Expo 2030, una Caporetto diplomatica da cui non si salva nessuno

La vittoria di Riad nella corsa ad aggiudicarsi l’Esposizione non è mai stata in discussione, ma il terzo posto di Roma è un colpo d’immagine pesantissimo.

La grande bruttezza. Come ampiamente previsto lo strapotere finanziario messo in campo dall’Arabia Saudita non ha lasciato scampo alle concorrenti, quantunque una di queste si chiamasse Roma e avesse dalla sua il fascino della Città Eterna. Evidentemente non è bastato ad arginare il fascino moderno dei petrodollari. Ma tra le pieghe di una sconfitta annunciata ci sono veleni difficili da smaltire.

La capitale dell’Arabia Saudita Riad, ospiterà Expo 2030. La votazione decisiva è avvenuta a Parigi, nella sede del Bureau International des Expositions (BIE), l’organizzazione intergovernativa che gestisce le Esposizioni universali, e che assegna le varie edizioni attraverso un voto in cui ciascuno Stato esprime una preferenza tramite un suo delegato. A Riad sono andati 119 dei 182 voti disponibili, la città sudcoreana di Busan è arrivata invece seconda con 29 voti. Roma è arrivata terza, ottenendo appena 17 voti.Il

Per il sindaco Gualtieri una dura battuta d’arresto

Nelle ultime settimane era diventato chiaro che Riad avrebbe vinto agevolmente, ma Roma e i responsabili della candidatura designati dal governo erano convinti di poter fare affidamento su una base minima di 50 voti, e quindi di poter raggiungere almeno il secondo posto. Non è andata così, i presunti amici si sono sfilati in dirittura d’arrivo e hanno obbligato l’Italia ad una figuraccia storica, una disfatta diplomatica dalla quale davvero non si salva nessuno.

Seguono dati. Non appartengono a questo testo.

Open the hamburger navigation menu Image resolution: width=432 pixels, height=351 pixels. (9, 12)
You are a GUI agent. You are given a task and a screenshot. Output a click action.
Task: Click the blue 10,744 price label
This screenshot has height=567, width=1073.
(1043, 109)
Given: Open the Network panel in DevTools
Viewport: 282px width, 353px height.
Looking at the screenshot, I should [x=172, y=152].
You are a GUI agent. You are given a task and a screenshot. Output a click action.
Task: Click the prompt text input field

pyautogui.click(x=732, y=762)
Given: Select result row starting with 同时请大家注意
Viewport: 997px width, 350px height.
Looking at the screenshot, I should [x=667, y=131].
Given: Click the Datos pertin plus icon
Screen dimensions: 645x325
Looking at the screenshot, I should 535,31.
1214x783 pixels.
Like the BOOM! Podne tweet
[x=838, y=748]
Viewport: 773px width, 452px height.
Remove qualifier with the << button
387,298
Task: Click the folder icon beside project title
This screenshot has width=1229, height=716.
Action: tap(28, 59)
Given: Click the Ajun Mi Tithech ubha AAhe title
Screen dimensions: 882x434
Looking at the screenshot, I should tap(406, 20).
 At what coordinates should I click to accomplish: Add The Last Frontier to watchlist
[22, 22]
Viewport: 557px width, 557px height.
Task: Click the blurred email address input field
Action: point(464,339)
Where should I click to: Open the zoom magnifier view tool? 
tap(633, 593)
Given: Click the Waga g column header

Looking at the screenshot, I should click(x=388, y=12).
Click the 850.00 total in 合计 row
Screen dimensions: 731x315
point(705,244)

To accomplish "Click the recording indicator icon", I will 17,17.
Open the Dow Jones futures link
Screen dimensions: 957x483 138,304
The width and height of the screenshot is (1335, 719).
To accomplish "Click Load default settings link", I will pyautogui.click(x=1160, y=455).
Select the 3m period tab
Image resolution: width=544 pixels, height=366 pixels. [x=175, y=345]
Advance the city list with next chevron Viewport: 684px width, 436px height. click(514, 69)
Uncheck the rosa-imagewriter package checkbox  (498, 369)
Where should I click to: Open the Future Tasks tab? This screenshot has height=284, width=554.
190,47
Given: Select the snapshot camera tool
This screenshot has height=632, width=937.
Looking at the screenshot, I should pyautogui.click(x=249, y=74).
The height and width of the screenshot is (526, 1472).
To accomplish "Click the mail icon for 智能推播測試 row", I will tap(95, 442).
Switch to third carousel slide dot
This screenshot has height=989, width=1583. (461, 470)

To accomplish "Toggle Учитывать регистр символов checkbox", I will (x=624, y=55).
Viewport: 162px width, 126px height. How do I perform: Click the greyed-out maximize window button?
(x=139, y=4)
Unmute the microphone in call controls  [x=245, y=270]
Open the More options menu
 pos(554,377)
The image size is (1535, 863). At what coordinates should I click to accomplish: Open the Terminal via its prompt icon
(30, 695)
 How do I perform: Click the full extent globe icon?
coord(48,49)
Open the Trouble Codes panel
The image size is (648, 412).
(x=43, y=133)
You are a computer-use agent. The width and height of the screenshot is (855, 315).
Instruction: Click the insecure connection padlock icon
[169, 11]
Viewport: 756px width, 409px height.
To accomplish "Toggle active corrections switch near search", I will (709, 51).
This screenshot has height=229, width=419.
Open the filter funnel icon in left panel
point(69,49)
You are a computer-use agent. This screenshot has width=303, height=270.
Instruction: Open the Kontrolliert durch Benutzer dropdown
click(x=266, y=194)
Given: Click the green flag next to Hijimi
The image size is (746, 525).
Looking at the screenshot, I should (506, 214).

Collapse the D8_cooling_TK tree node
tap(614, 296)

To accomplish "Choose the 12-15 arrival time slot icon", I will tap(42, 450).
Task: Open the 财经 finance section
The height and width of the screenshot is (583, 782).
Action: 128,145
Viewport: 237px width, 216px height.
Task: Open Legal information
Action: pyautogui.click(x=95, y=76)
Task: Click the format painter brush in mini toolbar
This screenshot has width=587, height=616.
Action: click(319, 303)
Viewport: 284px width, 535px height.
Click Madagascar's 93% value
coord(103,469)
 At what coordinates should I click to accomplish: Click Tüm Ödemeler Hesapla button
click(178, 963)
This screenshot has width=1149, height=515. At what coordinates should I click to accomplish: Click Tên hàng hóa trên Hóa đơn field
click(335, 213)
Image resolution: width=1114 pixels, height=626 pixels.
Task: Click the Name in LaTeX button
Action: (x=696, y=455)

Il sindaco della Capitale Gualtieri si è esposto in prima persona ed è giusto che diventi oggi la faccia principale di questa sconfitta. Agli annosi mali di Roma non ha saputo mettere riparo – chissà se mai qualcuno ci riuscirà… – e il fascino eterno dell’Urbe evidentemente da solo non basta più a convincere una nutrita platea internazionale che di Roma continua ad essere innamorata, ma che ai suoi languidi tramonti, parlando di Esposizioni internazionali, preferisce il prosaico business.

Ma non spetta però ad un sindaco il compito di convincere la diplomazia internazionale della bontà di un progetto. Per questo dalla sconfitta di Roma esce male anche il governo nazionale, che si scopre internazionalmente isolato più di quanto non paventasse. Meloni ha fatto pochino, spendendosi con parsimonia pubblicamente ed evidentemente ancor meno, o con poco costrutto, negli incontri privati. I presunti amici fidati dl Belpaese, dall’Albania ai paesi africani coinvolti dal piano Mattei, quasi tutti hanno voltato le spalle, per non parlare dell’Europa dove pochi hanno scelto Roma. La puzza di scoppole si sentiva lontano un miglio e infatti la premier si è tenuta lontano da Parigi dove ha spedito a rappresentare l’esecutivo il ministro dello Sport Abodi.

La grande bellezza non è bastata

Un’ultima annotazione per l’ex sindaca Raggi, che la candidatura per l’Expo l’ha proposta quando era a caccia del bis in Campidoglio, forse più per togliersi di dosso l’onta del no alle Olimpiadi, che per genuina convinzione. La sconfitta brucia per le proporzioni e il modo in cui è maturata, ma se Roma piange l’Italia certo non ride.